I wouldn't be so sure it's your fault. Unicode in Windows is built around USC-2, and when most of this was built the UTF-16 wasn't officially around, or was very new. I wouldn't be surprised if someone along the path didn't handle these characters properly.

You might want to look at the string to see if it's a properly encoded UTF-16 string (for these two specific characters). I'm guess it's not. Then it's a matter of finding out if it's encoded that way in the PST file, or got mangled somewhere up along the way. If it is properly encoded, then follow up with your compiler vendor.

Jan 5, 2011 at 9:49 PM
Edited Jan 6, 2011 at 12:24 AM

The actual string is:

RE: Mr X\xFFC2\xFFB4s Situation

According to my understanding, those are valid, albeit odd, Unicode 1.0 symbols. My compiler vendor is Microsoft (VS2008). Are you aware of any related issues with streams in that compiler? And this is a very large (800Mb) file; can you suggest how I might check the PST file content? The PST file does load correctly in Outlook, though it doesn't seem to display those characters...

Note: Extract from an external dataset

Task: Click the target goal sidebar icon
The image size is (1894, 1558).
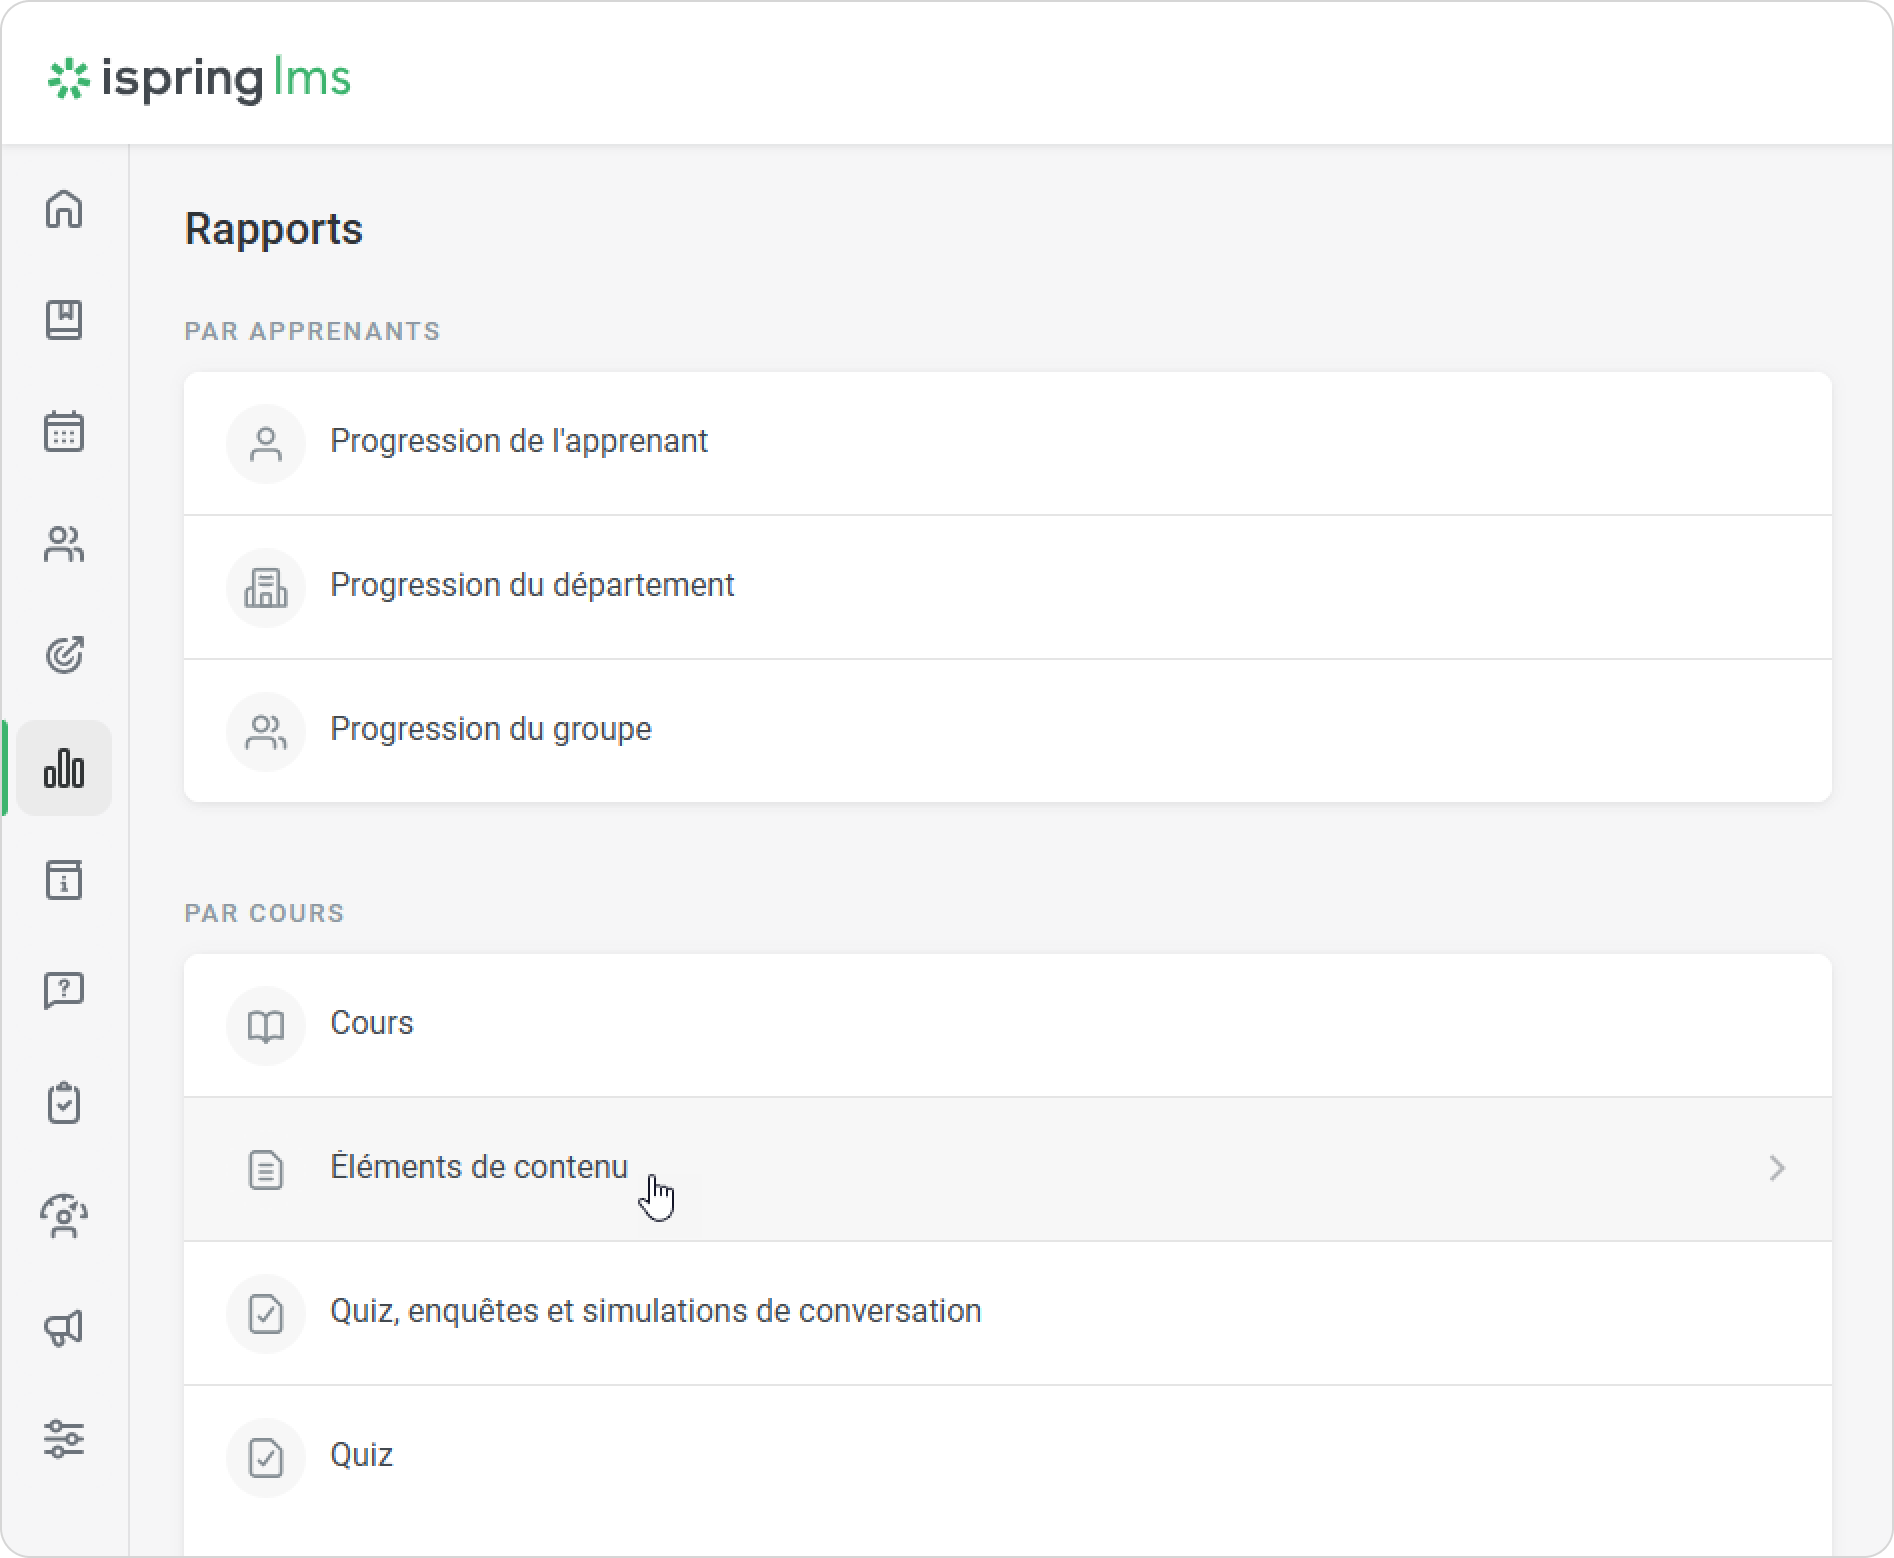Action: (x=64, y=656)
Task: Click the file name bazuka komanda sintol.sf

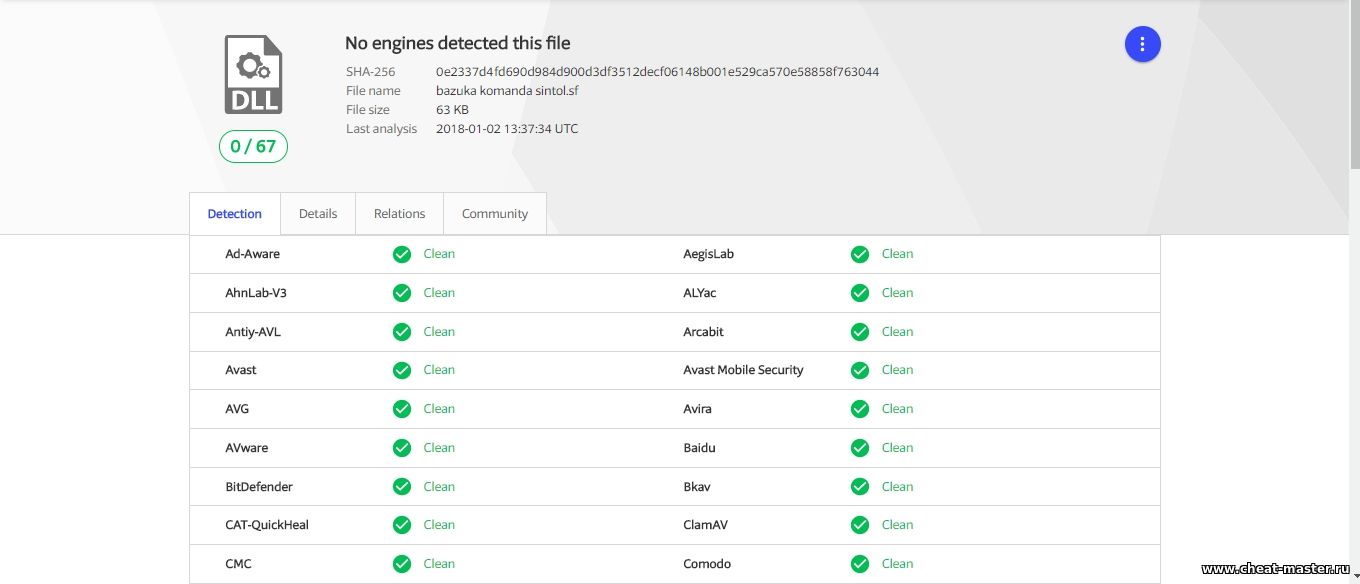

Edit: I have found at least one commentator who says that Microsoft Visual Studio 2005's implementation of wofstream does not actually handle UTF-16 / UCS-2; that only characters 0-255 are handled correctly. It would seem that this could be a problem in VS2008 as well. I do note that if I attempt to write the standard BOF mark 0xFEFF at the beginning of a stream opened with wofstream, that nothing ever gets into that stream - the file is created, but ends up 0 length.

Coordinator
Jan 6, 2011 at 6:32 AM

Hmm. It looks like creating a wide stream only means that it accepts wide strings as input, and that the output encoding is still ANSI. The characters aren't convertible in your current locale, so it fails. You'll need to imbue the proper locale, or a utf8 facet as the locale.

See this question, which links to this boost library.

Unicode is really really complicated, and iostreams are rocket science.

Jan 6, 2011 at 9:14 PM

In fact, in this case I don't want ANSI out at all; I really want the original Unicode. For the moment, I'm assuming that the data in the PST file is UTF-16, and will use the library contents untranslated -- I have no assurance that the PST file I'm working with can be translated into the code page of the machine I'm running on.

The way I'm doing that is basically brain-dead:

std::ofstream fCsvFile;		// Stream output: CSV file for import

...

	fCsvFile.open(CsvFname.c_str(), std::ios::out | std::ios::binary);

	wchar_t wCsvLine[400];
	::StringCchPrintfW(wCsvLine, 400, L"%s", wSubject.c_str());
	fCsvFile.write( (char *)wCsvLine, ::wcslen(wCsvLine) * sizeof(wchar_t));

I know it breaks the platform independence, and I'm not happy about that; I could use sprintf there instead, by including cstdio, and I may do that, or the equivalent later on, particularly if I can find a platform-independent formatting routine that doesn't suffer sprintf's potential buffer overrun issue. All I can say for it is, it works.